Monday, January 26, 2015

The Circular Square (For the Plasma, 2014)


Helen (Rosalie Lowe) lives in a big house off the coast of Fort Clyde, Maine, a location that is seemingly cutoff from the rest of civilization.  We see another woman, Charlie (Anabelle LeMieux), moving into the house at the beginning of the film.  Charlie is Helen’s research assistant.  Their daily work consists of Helen looking at CCTV monitors that display images of the woods that surround the home.  Meanwhile, Charlie spends a day, sometimes a night, going to, gazing at, and analyzing the spots filmed by the cameras.  Suspended in the air, large grey squares indicate where these spots are.  These strange goings on are all in the service of Helen’s talent for predicting the stock market just by interpreting the images of the forest.

Bingham Bryant and Kyle Molzan’s first film is a mystery.  The film knows it’s a mystery, one that’s whimsical, one with its own rules to abide and break, recalling Jacques Rivette’s Celine and Julie Go Boating.  Where Rivette’s film is loose, limber, and improvisatory, Bingham and Molzan’s is precise, cerebral, and yet tranquil.  Considering the secluded location, there are no signs of cabin fever.  Helen and Charlie stave off restlessness by the work they do.  Or, should I say, the games they play. 

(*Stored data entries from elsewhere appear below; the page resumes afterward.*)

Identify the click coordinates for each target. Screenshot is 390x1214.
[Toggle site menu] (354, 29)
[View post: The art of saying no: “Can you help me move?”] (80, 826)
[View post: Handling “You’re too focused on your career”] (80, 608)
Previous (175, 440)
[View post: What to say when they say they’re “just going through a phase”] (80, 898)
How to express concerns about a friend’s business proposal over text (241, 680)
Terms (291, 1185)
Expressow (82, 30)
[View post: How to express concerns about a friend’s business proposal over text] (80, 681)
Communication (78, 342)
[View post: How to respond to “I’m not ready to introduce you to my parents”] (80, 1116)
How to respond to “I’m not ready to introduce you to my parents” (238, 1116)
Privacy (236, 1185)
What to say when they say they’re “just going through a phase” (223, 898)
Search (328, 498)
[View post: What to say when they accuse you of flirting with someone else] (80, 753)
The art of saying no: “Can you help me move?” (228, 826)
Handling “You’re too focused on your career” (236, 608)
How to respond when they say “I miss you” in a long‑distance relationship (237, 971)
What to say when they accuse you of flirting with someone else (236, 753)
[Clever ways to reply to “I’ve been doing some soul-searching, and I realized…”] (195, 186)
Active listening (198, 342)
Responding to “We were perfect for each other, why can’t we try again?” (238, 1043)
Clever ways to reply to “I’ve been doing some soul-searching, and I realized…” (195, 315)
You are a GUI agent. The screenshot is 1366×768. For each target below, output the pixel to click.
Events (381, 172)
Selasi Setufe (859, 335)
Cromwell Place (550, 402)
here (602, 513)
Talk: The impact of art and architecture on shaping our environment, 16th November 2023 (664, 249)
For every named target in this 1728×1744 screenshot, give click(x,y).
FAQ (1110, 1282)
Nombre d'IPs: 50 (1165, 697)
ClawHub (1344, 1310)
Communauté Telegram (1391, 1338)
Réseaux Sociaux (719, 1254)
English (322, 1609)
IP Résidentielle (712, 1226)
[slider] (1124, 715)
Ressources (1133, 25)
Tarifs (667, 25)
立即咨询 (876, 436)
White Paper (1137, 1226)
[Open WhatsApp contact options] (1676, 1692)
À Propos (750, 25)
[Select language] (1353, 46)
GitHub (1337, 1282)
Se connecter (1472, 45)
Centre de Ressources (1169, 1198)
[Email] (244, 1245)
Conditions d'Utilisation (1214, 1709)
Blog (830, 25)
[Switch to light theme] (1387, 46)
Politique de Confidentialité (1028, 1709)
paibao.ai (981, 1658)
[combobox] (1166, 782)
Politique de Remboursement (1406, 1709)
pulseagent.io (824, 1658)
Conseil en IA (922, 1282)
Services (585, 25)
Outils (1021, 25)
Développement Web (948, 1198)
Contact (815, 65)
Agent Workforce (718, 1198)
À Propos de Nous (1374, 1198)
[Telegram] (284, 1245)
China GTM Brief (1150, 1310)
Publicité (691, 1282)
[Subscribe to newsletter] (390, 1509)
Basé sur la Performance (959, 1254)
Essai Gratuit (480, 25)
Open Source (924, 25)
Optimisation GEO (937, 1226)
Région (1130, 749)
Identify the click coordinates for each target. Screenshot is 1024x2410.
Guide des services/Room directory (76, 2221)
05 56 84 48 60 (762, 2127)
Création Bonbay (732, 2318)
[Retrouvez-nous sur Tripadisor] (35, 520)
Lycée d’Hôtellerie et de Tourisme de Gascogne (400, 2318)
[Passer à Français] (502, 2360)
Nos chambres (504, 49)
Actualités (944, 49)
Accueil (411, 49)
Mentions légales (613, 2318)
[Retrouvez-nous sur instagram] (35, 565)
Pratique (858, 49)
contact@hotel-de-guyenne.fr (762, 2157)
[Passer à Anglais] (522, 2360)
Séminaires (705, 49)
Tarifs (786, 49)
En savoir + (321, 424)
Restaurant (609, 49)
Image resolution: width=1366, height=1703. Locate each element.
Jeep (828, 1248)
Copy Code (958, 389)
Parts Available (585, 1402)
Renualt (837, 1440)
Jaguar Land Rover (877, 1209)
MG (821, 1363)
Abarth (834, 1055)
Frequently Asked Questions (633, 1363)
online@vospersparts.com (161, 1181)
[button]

For the Plasma is all about making meaning from the environment around, about converting the natural world into data to interpret.  Although different in terms of agenda, mood, and genre, For the Plasma belongs in a conversation with a recent spate of Hollywood films fascinated with data: Zero Dark Thirty, Gone Girl, Blackhat.  Where those films are epic (globe-trotting) depictions of worlds swamped in images, generating paranoia for whoever has to look and analyze them.  For the Plasma, on the other hand, is more reassuring.  It seems to say, this work, this analysis offers stability in one’s life.  Stability turns into stasis though if unchecked, if pursued for too long of an interval, then its time to leave this hermetic environment, cocooned by the familiarity of people, places, and especially things. 

Even if the film presents us with squares (monitors, screens, windows, suspended metal frames, the use of academy ratio), For the Plasma is actually a circle, a circular narrative in fact.  In one key moment in the film, one that inspired me to write this post, Helen explains her peculiar method of interpreting the market in the newspaper, circling a section with a red marker.  In turn, Charlie demonstrates how the fictionalized insect in Kōbō Abe’s The Ark Sakura, the “clockbug,” survives.  At a slow pace, the insect moves in a circle, eating its own shit.  The clockbug’s movement conveniently describes the film’s movement, with its looping structure in which Helen and Charlie frame, observe, analyze and repeat.  The square becomes the circle.